Facts to consider when deciding to convert your fleet's fuel source

Converting your fleet to natural gas with future truck purchases is a significant, business-altering decision. While diesel prices have fallen to their lowest level since 2010, compressed natural gas (CNG) and liquefied natural gas (LNG) are still less expensive. Companies are measured by the energy content called diesel gas equivalent. With domestic natural gas production expected to reach record levels this year, prices are expected to remain low.

If natural gas burns cleaner and is cheaper than diesel, why do natural gas vehicles comprise only about 5 percent of North American retail sales? For many owners, diesel-powered trucks will continue to make the most sense for their business. It is a proven, reliable technology and it is never hard to find a gas station for refueling.

Acquisition cost of a natural-gas-powered truck is higher than a diesel-powered vehicle. Converting to natural gas can typically provide a return on investment in less than three years due to the lower cost of fuel and lower operating costs, though (the more fuel consumed, the quicker the ROI). Additionally, natural gas pricing has historically been much less volatile than diesel fuel prices.

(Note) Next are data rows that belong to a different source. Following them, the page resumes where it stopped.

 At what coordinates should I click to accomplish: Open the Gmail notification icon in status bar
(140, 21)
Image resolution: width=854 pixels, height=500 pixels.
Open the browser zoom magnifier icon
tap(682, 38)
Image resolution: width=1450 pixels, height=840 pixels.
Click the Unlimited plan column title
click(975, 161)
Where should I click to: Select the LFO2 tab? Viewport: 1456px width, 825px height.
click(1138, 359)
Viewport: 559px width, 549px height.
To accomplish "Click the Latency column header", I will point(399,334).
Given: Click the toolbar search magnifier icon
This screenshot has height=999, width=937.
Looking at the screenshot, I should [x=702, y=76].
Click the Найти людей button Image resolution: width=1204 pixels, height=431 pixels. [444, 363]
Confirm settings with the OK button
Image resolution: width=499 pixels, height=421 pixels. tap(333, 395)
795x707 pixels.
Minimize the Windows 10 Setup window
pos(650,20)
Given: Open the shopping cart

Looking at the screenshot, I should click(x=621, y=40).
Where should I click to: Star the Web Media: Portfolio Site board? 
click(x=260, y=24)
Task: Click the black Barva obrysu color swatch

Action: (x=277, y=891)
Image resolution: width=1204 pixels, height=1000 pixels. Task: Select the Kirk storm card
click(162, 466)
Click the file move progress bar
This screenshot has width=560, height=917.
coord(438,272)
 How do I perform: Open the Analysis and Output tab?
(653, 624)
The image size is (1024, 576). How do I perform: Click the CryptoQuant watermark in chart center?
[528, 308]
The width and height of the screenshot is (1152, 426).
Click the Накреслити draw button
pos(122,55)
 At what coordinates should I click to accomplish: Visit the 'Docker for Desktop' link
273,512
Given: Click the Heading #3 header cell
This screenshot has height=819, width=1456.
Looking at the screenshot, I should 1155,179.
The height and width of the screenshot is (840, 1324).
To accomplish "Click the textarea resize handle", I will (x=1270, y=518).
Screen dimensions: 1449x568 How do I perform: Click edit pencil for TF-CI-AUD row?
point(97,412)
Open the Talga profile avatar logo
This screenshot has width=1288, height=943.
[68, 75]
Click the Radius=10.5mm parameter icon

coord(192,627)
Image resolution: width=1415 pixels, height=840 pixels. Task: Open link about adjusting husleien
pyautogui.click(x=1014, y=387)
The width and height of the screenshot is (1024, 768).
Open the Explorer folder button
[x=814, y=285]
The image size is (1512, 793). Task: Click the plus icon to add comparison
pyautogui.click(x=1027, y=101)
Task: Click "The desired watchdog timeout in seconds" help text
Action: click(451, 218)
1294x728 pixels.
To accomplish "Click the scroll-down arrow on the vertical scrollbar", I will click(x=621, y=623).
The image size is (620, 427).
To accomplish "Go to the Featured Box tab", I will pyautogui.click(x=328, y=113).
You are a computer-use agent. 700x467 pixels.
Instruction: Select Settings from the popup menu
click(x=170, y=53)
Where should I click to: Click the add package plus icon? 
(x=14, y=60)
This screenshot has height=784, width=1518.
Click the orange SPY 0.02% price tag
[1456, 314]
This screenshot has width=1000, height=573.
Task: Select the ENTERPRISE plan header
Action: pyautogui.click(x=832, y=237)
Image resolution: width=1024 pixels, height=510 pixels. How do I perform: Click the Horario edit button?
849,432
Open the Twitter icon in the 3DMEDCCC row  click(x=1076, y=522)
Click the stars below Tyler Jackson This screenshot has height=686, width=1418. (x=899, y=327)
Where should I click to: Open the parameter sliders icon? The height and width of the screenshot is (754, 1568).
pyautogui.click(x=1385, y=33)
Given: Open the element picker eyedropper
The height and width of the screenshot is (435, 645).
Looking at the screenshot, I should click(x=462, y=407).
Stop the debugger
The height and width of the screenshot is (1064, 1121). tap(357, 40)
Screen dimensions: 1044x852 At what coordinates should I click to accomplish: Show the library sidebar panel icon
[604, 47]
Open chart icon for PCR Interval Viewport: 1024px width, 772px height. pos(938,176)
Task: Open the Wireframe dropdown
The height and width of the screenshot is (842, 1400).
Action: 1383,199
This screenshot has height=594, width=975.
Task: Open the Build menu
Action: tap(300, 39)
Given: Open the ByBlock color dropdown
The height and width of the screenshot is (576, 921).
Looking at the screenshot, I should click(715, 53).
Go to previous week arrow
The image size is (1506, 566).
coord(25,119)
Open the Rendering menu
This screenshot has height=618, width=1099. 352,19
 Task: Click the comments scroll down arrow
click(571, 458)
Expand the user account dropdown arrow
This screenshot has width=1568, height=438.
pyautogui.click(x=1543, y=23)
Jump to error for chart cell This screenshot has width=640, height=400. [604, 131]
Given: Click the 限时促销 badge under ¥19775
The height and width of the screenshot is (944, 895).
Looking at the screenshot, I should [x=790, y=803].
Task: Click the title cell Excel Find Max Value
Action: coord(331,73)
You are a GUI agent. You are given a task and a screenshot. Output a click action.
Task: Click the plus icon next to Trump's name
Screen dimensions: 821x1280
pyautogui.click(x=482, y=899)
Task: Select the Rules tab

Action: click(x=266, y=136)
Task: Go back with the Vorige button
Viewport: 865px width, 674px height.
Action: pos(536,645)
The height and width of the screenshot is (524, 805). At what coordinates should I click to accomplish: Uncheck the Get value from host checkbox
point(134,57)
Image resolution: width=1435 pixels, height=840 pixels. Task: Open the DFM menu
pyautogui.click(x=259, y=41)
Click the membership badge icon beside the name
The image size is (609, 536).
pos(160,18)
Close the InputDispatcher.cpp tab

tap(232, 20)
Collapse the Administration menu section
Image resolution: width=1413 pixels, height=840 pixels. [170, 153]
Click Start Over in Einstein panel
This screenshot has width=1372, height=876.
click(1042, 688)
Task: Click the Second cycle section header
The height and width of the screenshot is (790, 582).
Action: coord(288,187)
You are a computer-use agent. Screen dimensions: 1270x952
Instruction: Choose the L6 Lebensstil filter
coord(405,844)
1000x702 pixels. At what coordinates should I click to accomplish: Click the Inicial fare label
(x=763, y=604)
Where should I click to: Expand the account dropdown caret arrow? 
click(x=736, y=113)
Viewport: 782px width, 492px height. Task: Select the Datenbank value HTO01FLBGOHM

The cost-benefit analysis usually proves natural gas vehicles to be a profitable investment. However, the challenges start to become evident in the lack of locations available to fill the tanks of those vehicles. The retail infrastructure for diesel is much more widespread than that of natural gas. In fact, many fleets that rely on natural gas have additionally invested in creating their own fueling infrastructure.

However, the natural gas fueling infrastructure continues to expand every year. The general industry sentiment is that natural gas availability will be less and less of a concern in the years ahead. If they do their homework, customers with local and regional operations can generally optimize routes and downtime hours to get their vehicles filled using the existing infrastructure.

The fear of not being able to find a regular, reliable source for natural gas refueling is called "range anxiety." While this is a concern, fleet owners and managers who are committed to making the switch are resourceful and can successfully improvise a solution to get the job done.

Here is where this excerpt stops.